Work request: Please print out every line of the material, unchanged.

━━━ Supplied data

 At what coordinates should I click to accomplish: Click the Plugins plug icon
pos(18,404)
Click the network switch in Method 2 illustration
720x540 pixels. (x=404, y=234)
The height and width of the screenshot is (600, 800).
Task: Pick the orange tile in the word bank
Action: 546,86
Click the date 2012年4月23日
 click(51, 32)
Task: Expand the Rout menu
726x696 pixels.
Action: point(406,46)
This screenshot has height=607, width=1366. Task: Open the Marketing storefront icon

━━━━━━

Exercise answer:
 At what coordinates should I click to accomplish: Click the Plugins plug icon
pos(18,404)
Click the network switch in Method 2 illustration
720x540 pixels. (x=404, y=234)
The height and width of the screenshot is (600, 800).
Task: Pick the orange tile in the word bank
Action: 546,86
Click the date 2012年4月23日
 click(51, 32)
Task: Expand the Rout menu
726x696 pixels.
Action: point(406,46)
This screenshot has height=607, width=1366. Task: Open the Marketing storefront icon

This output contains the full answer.